[Your assignment]:
Output every record below exactly as it appears.

[Available data]:
*** Block opens ***
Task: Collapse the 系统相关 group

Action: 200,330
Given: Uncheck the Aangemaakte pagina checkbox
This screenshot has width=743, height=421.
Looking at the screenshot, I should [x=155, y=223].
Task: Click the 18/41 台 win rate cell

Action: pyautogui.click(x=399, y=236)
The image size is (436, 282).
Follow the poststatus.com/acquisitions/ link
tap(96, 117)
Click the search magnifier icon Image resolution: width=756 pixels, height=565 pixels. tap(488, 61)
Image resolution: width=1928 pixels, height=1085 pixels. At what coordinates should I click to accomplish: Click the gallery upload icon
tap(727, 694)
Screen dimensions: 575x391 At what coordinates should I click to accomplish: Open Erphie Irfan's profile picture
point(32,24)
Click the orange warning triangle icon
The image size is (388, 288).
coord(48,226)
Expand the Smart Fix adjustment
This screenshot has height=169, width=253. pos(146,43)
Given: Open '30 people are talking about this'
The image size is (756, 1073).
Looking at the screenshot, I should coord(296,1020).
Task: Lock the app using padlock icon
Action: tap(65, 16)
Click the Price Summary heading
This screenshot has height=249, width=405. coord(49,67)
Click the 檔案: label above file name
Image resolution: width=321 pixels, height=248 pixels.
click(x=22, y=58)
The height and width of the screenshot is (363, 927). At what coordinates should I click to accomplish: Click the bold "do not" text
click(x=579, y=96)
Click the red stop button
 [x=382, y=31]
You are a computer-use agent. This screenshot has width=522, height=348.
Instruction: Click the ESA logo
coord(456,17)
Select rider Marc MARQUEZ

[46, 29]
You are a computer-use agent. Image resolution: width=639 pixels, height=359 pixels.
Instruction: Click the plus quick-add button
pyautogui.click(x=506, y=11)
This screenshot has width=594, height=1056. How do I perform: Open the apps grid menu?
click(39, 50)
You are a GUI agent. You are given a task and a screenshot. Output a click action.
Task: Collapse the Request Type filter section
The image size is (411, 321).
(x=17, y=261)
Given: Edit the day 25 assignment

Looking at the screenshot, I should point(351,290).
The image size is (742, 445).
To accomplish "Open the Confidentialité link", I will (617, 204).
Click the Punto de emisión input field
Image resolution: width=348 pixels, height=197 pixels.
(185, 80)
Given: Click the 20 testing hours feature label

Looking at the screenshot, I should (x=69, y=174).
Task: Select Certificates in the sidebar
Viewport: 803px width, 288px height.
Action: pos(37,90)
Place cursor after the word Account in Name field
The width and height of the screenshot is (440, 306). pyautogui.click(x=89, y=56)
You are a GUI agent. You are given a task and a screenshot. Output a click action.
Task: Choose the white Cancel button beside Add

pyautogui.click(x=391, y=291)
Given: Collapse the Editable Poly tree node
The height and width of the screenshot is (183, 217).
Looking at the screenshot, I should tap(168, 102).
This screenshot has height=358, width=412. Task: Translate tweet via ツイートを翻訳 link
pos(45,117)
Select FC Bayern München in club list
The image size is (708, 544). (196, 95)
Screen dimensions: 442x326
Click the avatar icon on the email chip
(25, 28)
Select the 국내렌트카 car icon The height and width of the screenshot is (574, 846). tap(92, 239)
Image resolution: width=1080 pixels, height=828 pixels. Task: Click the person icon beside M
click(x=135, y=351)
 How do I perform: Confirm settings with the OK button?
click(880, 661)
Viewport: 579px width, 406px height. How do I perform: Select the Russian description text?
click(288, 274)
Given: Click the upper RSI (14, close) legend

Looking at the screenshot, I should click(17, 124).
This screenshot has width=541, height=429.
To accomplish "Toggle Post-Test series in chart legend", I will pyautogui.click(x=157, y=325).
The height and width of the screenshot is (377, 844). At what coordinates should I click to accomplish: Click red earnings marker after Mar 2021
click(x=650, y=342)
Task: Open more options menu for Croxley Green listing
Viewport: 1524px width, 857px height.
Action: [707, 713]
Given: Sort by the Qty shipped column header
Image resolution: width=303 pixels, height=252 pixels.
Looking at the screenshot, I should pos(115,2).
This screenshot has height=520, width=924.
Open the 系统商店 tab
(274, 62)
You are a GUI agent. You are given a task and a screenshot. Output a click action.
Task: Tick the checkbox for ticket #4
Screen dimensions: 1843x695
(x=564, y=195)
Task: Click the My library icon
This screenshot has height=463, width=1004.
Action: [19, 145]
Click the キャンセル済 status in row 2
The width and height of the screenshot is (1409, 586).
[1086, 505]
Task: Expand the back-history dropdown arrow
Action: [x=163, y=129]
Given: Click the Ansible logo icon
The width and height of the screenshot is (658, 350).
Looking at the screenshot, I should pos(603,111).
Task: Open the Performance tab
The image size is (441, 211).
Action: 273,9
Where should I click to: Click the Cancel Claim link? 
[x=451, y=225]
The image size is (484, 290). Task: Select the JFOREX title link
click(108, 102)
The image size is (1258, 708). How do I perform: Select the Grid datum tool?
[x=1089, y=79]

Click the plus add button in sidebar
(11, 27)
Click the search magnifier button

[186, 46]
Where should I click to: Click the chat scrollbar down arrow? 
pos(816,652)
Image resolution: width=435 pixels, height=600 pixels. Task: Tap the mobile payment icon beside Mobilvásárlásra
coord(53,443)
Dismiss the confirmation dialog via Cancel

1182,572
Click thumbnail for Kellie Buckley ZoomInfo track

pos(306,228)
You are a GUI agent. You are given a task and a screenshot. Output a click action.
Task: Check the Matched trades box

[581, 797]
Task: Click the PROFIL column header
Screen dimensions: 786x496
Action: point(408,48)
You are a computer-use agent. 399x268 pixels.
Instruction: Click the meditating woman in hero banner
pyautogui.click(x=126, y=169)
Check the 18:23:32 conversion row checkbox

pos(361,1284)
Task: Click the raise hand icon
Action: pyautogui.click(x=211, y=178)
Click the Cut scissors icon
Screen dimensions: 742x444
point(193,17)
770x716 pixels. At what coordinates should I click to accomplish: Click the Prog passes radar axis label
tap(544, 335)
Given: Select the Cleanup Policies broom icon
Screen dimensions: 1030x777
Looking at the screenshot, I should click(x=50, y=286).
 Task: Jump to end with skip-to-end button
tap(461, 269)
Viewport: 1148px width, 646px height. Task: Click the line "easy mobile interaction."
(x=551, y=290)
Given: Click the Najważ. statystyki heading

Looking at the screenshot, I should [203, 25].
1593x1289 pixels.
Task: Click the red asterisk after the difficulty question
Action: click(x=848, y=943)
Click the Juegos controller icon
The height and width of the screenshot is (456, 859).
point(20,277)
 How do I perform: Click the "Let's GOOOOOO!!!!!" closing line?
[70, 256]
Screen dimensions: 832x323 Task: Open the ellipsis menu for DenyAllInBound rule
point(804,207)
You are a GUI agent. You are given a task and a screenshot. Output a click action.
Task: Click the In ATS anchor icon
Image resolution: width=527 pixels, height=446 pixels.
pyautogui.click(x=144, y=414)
*** Block closes ***
[Answer space]:
Task: Collapse the 系统相关 group

Action: 200,330
Given: Uncheck the Aangemaakte pagina checkbox
This screenshot has width=743, height=421.
Looking at the screenshot, I should [x=155, y=223].
Task: Click the 18/41 台 win rate cell

Action: pyautogui.click(x=399, y=236)
The image size is (436, 282).
Follow the poststatus.com/acquisitions/ link
tap(96, 117)
Click the search magnifier icon Image resolution: width=756 pixels, height=565 pixels. tap(488, 61)
Image resolution: width=1928 pixels, height=1085 pixels. At what coordinates should I click to accomplish: Click the gallery upload icon
tap(727, 694)
Screen dimensions: 575x391 At what coordinates should I click to accomplish: Open Erphie Irfan's profile picture
point(32,24)
Click the orange warning triangle icon
The image size is (388, 288).
coord(48,226)
Expand the Smart Fix adjustment
This screenshot has height=169, width=253. pos(146,43)
Given: Open '30 people are talking about this'
The image size is (756, 1073).
Looking at the screenshot, I should coord(296,1020).
Task: Lock the app using padlock icon
Action: tap(65, 16)
Click the Price Summary heading
This screenshot has height=249, width=405. coord(49,67)
Click the 檔案: label above file name
Image resolution: width=321 pixels, height=248 pixels.
click(x=22, y=58)
The height and width of the screenshot is (363, 927). At what coordinates should I click to accomplish: Click the bold "do not" text
click(x=579, y=96)
Click the red stop button
 [x=382, y=31]
You are a computer-use agent. This screenshot has width=522, height=348.
Instruction: Click the ESA logo
coord(456,17)
Select rider Marc MARQUEZ

[46, 29]
You are a computer-use agent. Image resolution: width=639 pixels, height=359 pixels.
Instruction: Click the plus quick-add button
pyautogui.click(x=506, y=11)
This screenshot has width=594, height=1056. How do I perform: Open the apps grid menu?
click(39, 50)
You are a GUI agent. You are given a task and a screenshot. Output a click action.
Task: Collapse the Request Type filter section
The image size is (411, 321).
(x=17, y=261)
Given: Edit the day 25 assignment

Looking at the screenshot, I should point(351,290).
The image size is (742, 445).
To accomplish "Open the Confidentialité link", I will (617, 204).
Click the Punto de emisión input field
Image resolution: width=348 pixels, height=197 pixels.
(185, 80)
Given: Click the 20 testing hours feature label

Looking at the screenshot, I should (x=69, y=174).
Task: Select Certificates in the sidebar
Viewport: 803px width, 288px height.
Action: pos(37,90)
Place cursor after the word Account in Name field
The width and height of the screenshot is (440, 306). pyautogui.click(x=89, y=56)
You are a GUI agent. You are given a task and a screenshot. Output a click action.
Task: Choose the white Cancel button beside Add

pyautogui.click(x=391, y=291)
Given: Collapse the Editable Poly tree node
The height and width of the screenshot is (183, 217).
Looking at the screenshot, I should tap(168, 102).
This screenshot has height=358, width=412. Task: Translate tweet via ツイートを翻訳 link
pos(45,117)
Select FC Bayern München in club list
The image size is (708, 544). (196, 95)
Screen dimensions: 442x326
Click the avatar icon on the email chip
(25, 28)
Select the 국내렌트카 car icon The height and width of the screenshot is (574, 846). tap(92, 239)
Image resolution: width=1080 pixels, height=828 pixels. Task: Click the person icon beside M
click(x=135, y=351)
 How do I perform: Confirm settings with the OK button?
click(880, 661)
Viewport: 579px width, 406px height. How do I perform: Select the Russian description text?
click(288, 274)
Given: Click the upper RSI (14, close) legend

Looking at the screenshot, I should click(17, 124).
This screenshot has width=541, height=429.
To accomplish "Toggle Post-Test series in chart legend", I will pyautogui.click(x=157, y=325).
The height and width of the screenshot is (377, 844). At what coordinates should I click to accomplish: Click red earnings marker after Mar 2021
click(x=650, y=342)
Task: Open more options menu for Croxley Green listing
Viewport: 1524px width, 857px height.
Action: [707, 713]
Given: Sort by the Qty shipped column header
Image resolution: width=303 pixels, height=252 pixels.
Looking at the screenshot, I should pos(115,2).
This screenshot has height=520, width=924.
Open the 系统商店 tab
(274, 62)
You are a GUI agent. You are given a task and a screenshot. Output a click action.
Task: Tick the checkbox for ticket #4
Screen dimensions: 1843x695
(x=564, y=195)
Task: Click the My library icon
This screenshot has height=463, width=1004.
Action: [19, 145]
Click the キャンセル済 status in row 2
The width and height of the screenshot is (1409, 586).
[1086, 505]
Task: Expand the back-history dropdown arrow
Action: [x=163, y=129]
Given: Click the Ansible logo icon
The width and height of the screenshot is (658, 350).
Looking at the screenshot, I should pos(603,111).
Task: Open the Performance tab
The image size is (441, 211).
Action: 273,9
Where should I click to: Click the Cancel Claim link? 
[x=451, y=225]
The image size is (484, 290). Task: Select the JFOREX title link
click(108, 102)
The image size is (1258, 708). How do I perform: Select the Grid datum tool?
[x=1089, y=79]

Click the plus add button in sidebar
(11, 27)
Click the search magnifier button

[186, 46]
Where should I click to: Click the chat scrollbar down arrow? 
pos(816,652)
Image resolution: width=435 pixels, height=600 pixels. Task: Tap the mobile payment icon beside Mobilvásárlásra
coord(53,443)
Dismiss the confirmation dialog via Cancel

1182,572
Click thumbnail for Kellie Buckley ZoomInfo track

pos(306,228)
You are a GUI agent. You are given a task and a screenshot. Output a click action.
Task: Check the Matched trades box

[581, 797]
Task: Click the PROFIL column header
Screen dimensions: 786x496
Action: point(408,48)
You are a computer-use agent. 399x268 pixels.
Instruction: Click the meditating woman in hero banner
pyautogui.click(x=126, y=169)
Check the 18:23:32 conversion row checkbox

pos(361,1284)
Task: Click the raise hand icon
Action: pyautogui.click(x=211, y=178)
Click the Cut scissors icon
Screen dimensions: 742x444
point(193,17)
770x716 pixels. At what coordinates should I click to accomplish: Click the Prog passes radar axis label
tap(544, 335)
Given: Select the Cleanup Policies broom icon
Screen dimensions: 1030x777
Looking at the screenshot, I should click(x=50, y=286).
 Task: Jump to end with skip-to-end button
tap(461, 269)
Viewport: 1148px width, 646px height. Task: Click the line "easy mobile interaction."
(x=551, y=290)
Given: Click the Najważ. statystyki heading

Looking at the screenshot, I should [203, 25].
1593x1289 pixels.
Task: Click the red asterisk after the difficulty question
Action: click(x=848, y=943)
Click the Juegos controller icon
The height and width of the screenshot is (456, 859).
point(20,277)
 How do I perform: Click the "Let's GOOOOOO!!!!!" closing line?
[70, 256]
Screen dimensions: 832x323 Task: Open the ellipsis menu for DenyAllInBound rule
point(804,207)
You are a GUI agent. You are given a task and a screenshot. Output a click action.
Task: Click the In ATS anchor icon
Image resolution: width=527 pixels, height=446 pixels.
pyautogui.click(x=144, y=414)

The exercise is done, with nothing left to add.